• [Activity]:
Scan the entries below. Return every line that includes "computer".

• [Entries shown]:
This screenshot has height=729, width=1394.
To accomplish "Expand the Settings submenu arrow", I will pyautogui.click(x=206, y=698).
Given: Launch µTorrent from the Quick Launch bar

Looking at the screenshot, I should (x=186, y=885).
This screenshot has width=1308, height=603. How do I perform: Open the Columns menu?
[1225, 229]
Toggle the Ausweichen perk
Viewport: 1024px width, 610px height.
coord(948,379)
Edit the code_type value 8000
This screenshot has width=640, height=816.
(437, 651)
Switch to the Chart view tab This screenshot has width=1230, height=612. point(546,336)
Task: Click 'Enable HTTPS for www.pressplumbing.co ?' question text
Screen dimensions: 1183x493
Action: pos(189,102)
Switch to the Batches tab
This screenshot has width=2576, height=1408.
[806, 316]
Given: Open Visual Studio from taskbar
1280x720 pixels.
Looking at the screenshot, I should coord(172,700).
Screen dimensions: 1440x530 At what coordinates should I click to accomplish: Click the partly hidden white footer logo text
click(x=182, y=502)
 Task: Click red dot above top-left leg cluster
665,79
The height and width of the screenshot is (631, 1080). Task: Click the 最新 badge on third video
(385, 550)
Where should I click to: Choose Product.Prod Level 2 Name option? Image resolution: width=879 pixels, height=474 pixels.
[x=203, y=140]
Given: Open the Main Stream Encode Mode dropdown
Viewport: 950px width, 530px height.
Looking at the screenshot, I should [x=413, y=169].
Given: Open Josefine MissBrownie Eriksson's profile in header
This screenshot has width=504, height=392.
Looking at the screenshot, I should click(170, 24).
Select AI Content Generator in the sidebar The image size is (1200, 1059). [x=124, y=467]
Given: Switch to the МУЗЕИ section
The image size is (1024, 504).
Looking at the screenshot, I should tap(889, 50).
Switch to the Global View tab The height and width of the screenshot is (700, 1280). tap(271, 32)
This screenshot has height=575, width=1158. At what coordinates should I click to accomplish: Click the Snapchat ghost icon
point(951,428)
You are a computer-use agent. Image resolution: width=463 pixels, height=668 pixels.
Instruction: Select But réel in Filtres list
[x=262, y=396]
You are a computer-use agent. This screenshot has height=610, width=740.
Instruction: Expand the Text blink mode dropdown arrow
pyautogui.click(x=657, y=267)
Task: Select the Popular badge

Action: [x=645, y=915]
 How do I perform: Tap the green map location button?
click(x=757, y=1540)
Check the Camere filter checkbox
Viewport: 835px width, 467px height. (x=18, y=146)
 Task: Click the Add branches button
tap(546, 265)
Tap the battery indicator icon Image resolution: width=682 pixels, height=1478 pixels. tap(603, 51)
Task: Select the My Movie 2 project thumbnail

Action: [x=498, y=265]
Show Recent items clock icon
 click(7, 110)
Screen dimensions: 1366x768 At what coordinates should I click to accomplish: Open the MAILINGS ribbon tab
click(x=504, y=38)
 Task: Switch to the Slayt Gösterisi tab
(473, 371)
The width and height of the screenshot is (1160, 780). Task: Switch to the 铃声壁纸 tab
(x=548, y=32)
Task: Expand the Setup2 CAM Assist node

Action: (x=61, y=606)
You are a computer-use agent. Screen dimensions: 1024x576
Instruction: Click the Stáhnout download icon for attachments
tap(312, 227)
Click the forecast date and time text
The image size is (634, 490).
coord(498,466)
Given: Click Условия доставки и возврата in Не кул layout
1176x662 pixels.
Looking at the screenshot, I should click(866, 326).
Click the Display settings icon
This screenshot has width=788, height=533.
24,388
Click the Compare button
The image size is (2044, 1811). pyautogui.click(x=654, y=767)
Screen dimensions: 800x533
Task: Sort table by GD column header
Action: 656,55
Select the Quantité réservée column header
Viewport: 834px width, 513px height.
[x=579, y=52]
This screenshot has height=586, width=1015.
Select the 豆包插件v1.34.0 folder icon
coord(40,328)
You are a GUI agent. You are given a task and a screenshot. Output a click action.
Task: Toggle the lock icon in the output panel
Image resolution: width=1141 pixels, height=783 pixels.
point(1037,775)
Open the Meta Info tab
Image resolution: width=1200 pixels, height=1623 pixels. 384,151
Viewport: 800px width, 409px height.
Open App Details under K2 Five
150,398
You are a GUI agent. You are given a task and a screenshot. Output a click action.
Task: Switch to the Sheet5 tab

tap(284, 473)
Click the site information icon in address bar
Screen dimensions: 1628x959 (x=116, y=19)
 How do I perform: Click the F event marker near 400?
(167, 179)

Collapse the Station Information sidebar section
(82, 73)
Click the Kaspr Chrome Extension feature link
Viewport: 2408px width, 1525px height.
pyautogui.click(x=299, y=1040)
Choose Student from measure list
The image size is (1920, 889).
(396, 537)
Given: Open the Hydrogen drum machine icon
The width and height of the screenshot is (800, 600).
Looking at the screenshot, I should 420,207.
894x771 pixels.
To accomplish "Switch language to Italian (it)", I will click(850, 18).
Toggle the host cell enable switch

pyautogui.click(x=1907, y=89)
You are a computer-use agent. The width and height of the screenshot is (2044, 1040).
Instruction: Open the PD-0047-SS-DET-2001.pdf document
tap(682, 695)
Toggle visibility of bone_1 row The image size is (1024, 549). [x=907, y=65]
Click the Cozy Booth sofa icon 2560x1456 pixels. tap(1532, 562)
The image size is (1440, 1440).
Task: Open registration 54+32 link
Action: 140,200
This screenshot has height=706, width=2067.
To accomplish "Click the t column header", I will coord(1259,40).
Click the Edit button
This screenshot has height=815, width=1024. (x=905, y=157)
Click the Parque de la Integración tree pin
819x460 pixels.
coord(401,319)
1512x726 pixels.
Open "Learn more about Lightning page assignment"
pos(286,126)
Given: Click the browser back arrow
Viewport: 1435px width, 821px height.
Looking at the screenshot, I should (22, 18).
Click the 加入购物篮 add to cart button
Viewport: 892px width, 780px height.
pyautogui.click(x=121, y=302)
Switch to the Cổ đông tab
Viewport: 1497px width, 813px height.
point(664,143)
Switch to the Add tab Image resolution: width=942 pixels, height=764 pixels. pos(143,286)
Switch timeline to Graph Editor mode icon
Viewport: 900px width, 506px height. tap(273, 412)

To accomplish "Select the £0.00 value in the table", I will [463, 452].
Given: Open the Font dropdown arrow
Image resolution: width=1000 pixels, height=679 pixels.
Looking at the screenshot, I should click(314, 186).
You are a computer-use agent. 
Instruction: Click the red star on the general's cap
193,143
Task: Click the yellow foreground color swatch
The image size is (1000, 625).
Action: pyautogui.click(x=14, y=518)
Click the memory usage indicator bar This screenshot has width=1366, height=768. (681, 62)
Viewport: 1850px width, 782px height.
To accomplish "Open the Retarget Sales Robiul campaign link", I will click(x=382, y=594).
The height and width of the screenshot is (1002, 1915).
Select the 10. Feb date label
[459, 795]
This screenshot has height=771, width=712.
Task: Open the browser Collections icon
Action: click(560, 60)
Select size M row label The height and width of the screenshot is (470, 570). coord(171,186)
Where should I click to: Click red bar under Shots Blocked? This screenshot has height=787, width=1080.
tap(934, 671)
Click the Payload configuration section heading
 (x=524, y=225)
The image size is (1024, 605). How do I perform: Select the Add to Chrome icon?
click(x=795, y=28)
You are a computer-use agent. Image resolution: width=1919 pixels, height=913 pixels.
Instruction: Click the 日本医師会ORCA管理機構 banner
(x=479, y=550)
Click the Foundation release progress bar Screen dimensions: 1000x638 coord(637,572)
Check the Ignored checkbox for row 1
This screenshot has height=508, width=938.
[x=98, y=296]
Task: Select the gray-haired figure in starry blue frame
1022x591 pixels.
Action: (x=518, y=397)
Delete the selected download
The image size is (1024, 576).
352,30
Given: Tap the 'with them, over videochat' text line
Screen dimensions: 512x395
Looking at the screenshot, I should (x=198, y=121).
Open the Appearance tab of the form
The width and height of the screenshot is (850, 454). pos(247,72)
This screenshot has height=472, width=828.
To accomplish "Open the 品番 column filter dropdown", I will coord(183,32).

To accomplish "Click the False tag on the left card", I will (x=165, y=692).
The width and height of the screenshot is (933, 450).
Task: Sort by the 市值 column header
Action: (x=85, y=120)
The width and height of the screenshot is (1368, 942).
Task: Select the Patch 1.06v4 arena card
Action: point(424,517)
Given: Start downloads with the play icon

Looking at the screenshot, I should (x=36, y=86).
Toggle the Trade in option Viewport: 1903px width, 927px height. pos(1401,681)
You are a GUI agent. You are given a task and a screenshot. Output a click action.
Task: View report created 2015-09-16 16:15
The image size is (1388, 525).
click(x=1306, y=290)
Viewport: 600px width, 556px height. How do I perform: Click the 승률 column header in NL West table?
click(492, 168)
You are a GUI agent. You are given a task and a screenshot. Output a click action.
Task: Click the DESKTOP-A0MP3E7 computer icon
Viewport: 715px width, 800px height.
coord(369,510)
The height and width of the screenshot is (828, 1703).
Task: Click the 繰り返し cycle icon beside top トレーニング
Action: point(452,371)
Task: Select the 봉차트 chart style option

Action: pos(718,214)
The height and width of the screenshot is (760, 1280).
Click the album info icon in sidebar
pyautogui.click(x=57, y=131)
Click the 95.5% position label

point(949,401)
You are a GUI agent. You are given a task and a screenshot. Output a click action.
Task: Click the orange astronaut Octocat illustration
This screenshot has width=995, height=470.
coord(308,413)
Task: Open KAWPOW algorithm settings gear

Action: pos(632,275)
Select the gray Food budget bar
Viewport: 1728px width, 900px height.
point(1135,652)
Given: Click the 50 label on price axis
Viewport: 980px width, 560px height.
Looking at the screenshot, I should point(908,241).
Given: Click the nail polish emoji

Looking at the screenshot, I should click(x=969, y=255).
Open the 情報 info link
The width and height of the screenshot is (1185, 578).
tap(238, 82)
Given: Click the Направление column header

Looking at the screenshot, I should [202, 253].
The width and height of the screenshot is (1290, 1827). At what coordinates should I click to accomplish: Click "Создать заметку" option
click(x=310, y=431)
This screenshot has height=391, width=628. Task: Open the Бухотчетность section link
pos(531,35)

• [Final answer]:
You are a computer-use agent. Image resolution: width=463 pixels, height=668 pixels.
You are a computer-use agent. This screenshot has height=610, width=740.
You are a computer-use agent. Screen dimensions: 1024x576
You are a computer-use agent. The width and height of the screenshot is (2044, 1040).
You are a computer-use agent. 
You are a computer-use agent. Image resolution: width=1919 pixels, height=913 pixels.
Task: Click the DESKTOP-A0MP3E7 computer icon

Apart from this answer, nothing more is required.